A brake that, at the time, weighed down Boeing’s accounts by 6.5 billion dollars (around 6.04 billion euros). For Spirit, it is a return to the fold. Before being sold, twenty years ago, in 2004, following a transaction that was more stock market than industrial, the aeronautics and defense equipment manufacturer belonged, in fact, to Boeing.
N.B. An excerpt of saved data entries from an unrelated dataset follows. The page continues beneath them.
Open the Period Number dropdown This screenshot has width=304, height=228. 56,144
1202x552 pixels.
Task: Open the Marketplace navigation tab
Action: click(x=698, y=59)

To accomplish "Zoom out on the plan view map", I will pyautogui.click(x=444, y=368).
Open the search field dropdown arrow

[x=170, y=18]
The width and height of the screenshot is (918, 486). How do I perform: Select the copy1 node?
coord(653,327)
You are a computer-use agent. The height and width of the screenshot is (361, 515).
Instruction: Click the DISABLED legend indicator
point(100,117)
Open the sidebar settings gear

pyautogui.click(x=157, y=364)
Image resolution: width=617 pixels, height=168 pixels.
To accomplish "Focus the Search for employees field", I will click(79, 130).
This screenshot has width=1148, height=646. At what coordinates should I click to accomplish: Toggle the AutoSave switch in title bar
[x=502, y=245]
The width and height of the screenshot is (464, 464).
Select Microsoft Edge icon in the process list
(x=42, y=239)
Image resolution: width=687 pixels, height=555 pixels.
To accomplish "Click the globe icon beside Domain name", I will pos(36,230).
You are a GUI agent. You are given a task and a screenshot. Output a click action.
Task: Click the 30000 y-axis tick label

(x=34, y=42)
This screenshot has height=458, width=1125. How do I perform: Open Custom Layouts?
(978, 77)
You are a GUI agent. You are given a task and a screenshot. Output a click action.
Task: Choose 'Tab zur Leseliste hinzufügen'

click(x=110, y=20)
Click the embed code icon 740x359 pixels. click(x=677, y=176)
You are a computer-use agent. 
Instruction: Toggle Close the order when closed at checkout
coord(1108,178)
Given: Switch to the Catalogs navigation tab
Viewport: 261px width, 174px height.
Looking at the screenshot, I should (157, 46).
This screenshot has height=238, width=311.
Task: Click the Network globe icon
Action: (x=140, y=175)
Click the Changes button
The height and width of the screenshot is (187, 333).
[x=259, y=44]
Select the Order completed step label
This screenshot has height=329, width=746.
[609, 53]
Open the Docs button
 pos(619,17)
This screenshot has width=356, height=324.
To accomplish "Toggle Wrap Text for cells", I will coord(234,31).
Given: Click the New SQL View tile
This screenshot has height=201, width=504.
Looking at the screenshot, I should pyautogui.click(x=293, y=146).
Since then, the aircraft manufacturer had hardly strayed far from Spirit, since it remained its best customer, monopolizing 60% of its production in 2022.

To secure

Boeing’s desire to buy Spirit has forced Airbus to react accordingly. ” To protect [ses] interests »the world number one in aeronautics, announced in turn, on 1is July, the acquisition of part of Spirit’s activities. The group concluded the acquisition of fuselage section production for its long-haul wide-body A350 and its medium-haul A220. The fuselage sections for the A350 are produced in Kinston (North Carolina, United States) and Saint-Nazaire (Loire-Atlantique), while parts for the A220 are manufactured in Belfast (Northern Ireland), but also in Casablanca (Morocco) and Wichita (Kansas, United States).

With this acquisition, Airbus wants to secure, by internalizing them, the production for its two aircraft. The objective is to “protect our production capacities and our intellectual property”the European aircraft manufacturer says. In short, the group does not want part of its production to depend on Boeing, its main, and almost only, competitor.